-------- Data excerpts

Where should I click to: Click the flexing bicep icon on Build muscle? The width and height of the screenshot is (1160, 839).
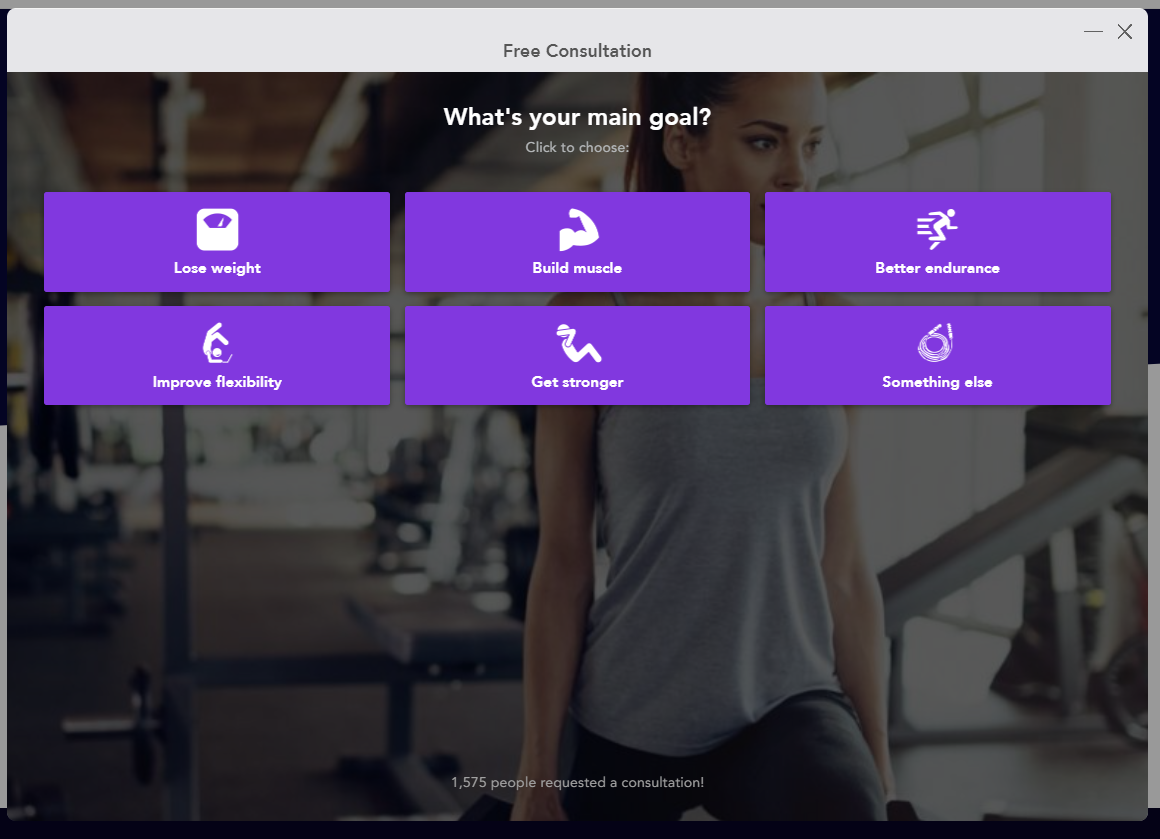pyautogui.click(x=577, y=228)
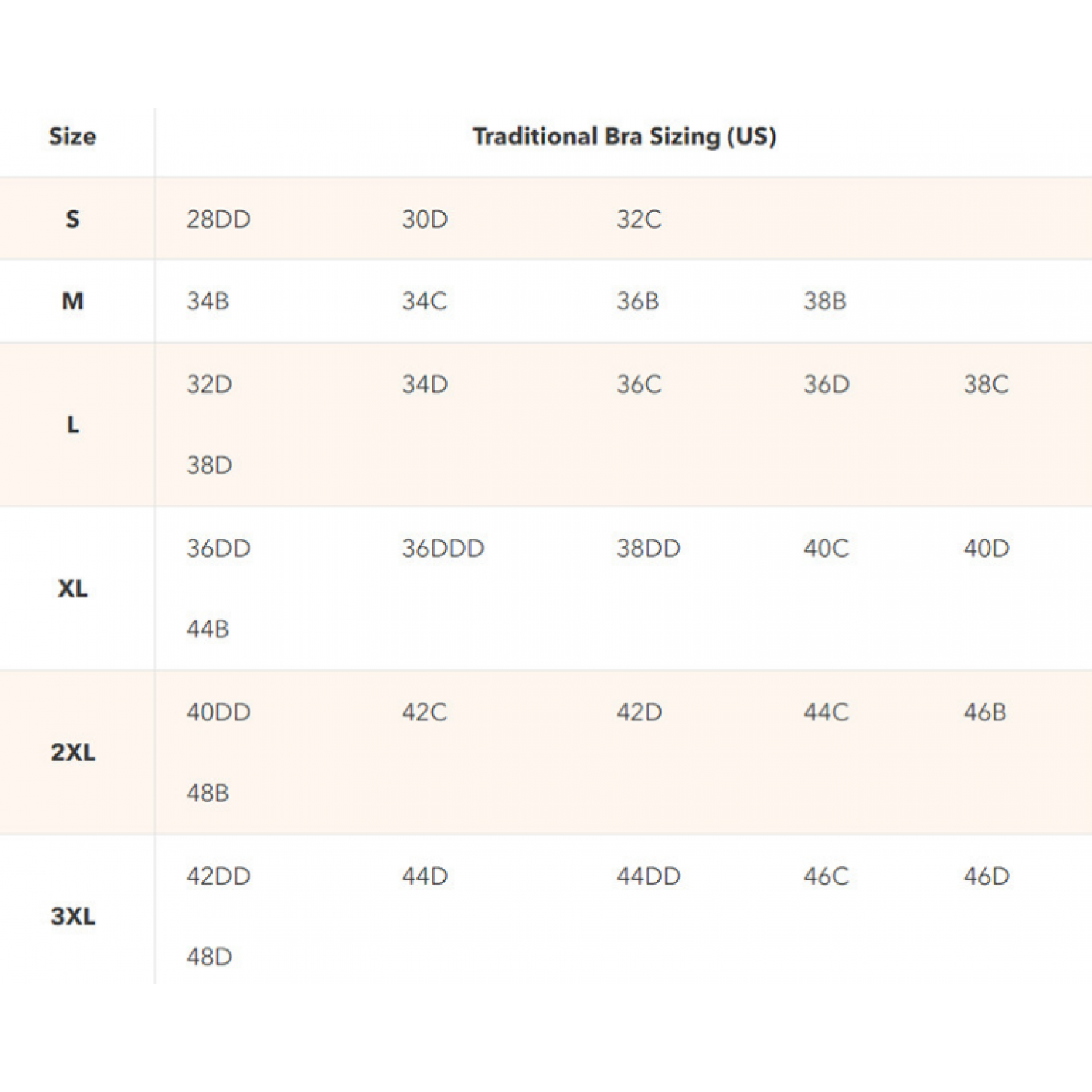Screen dimensions: 1092x1092
Task: Click the 30D size cell
Action: pyautogui.click(x=425, y=219)
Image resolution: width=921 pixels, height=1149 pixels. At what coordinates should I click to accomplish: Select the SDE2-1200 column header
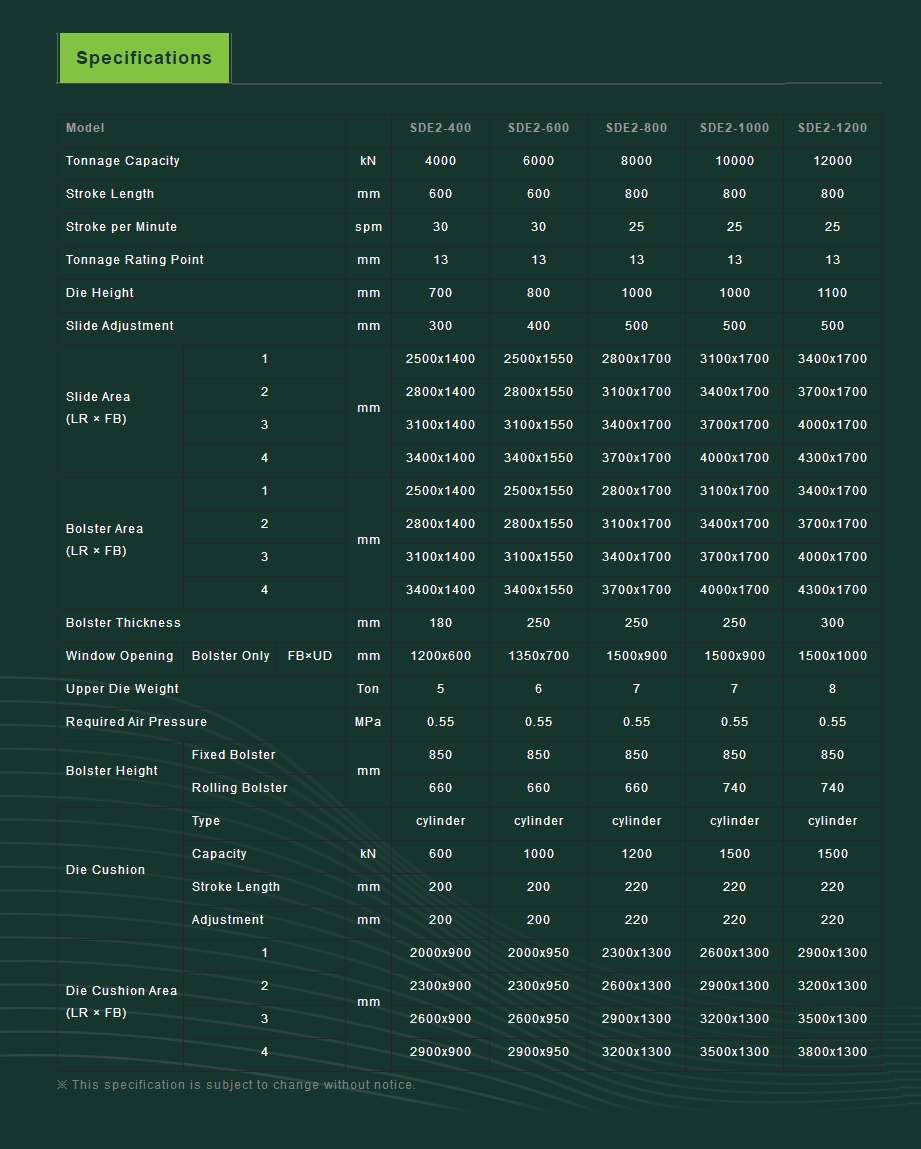[832, 128]
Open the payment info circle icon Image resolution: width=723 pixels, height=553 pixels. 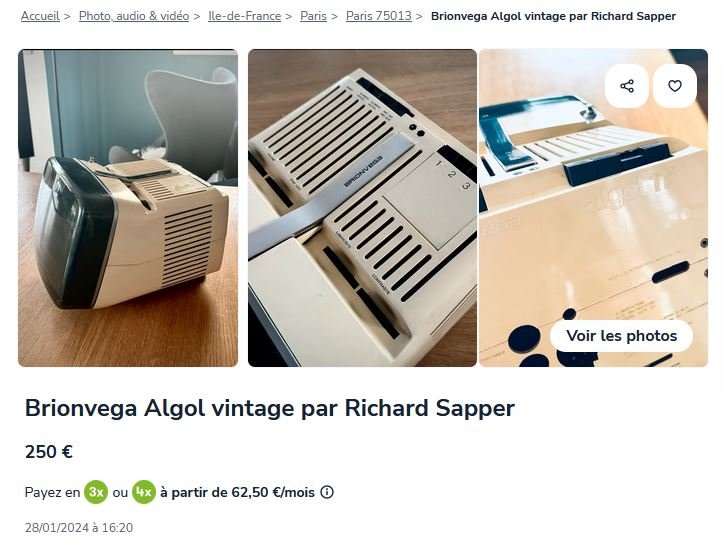(327, 492)
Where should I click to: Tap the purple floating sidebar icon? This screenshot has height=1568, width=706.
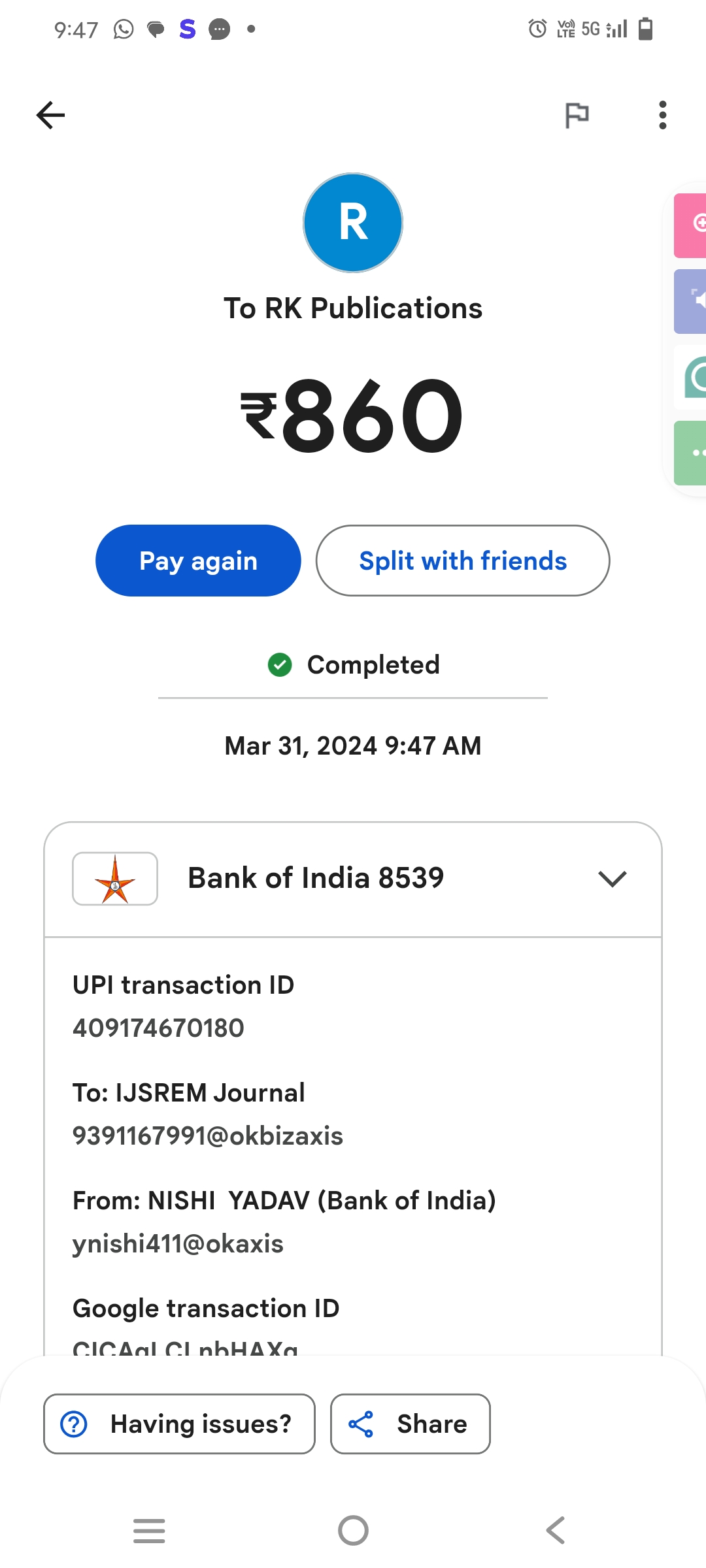[692, 301]
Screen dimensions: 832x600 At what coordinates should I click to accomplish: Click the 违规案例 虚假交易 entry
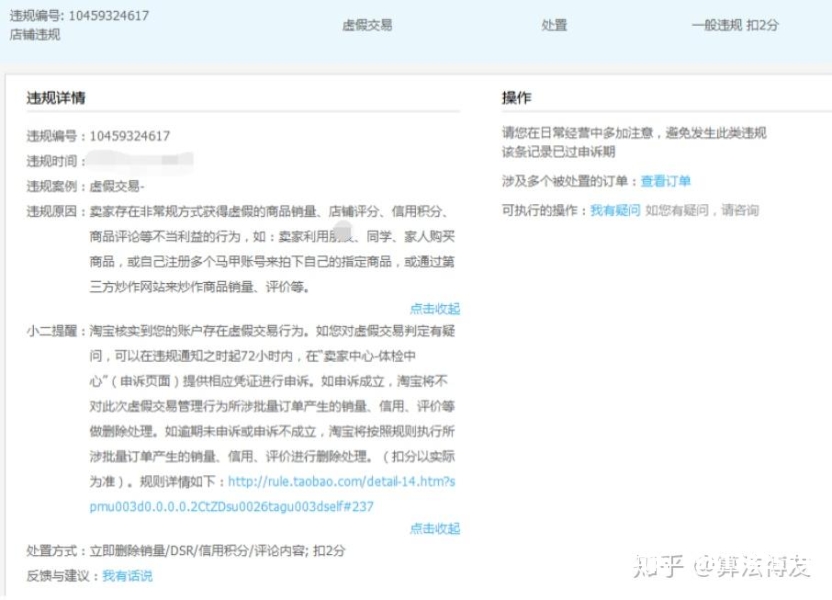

----------------

(What is required): An exact copy of the lines from the one with "Where should I click to: Tap" through the last line of the records, inclusive, is required, with all pictures left out.

(Written solution):
Where should I click to: Tap the purple floating sidebar icon? This screenshot has height=1568, width=706.
[692, 301]
Screen dimensions: 832x600 At what coordinates should I click to accomplish: Click the 违规案例 虚假交易 entry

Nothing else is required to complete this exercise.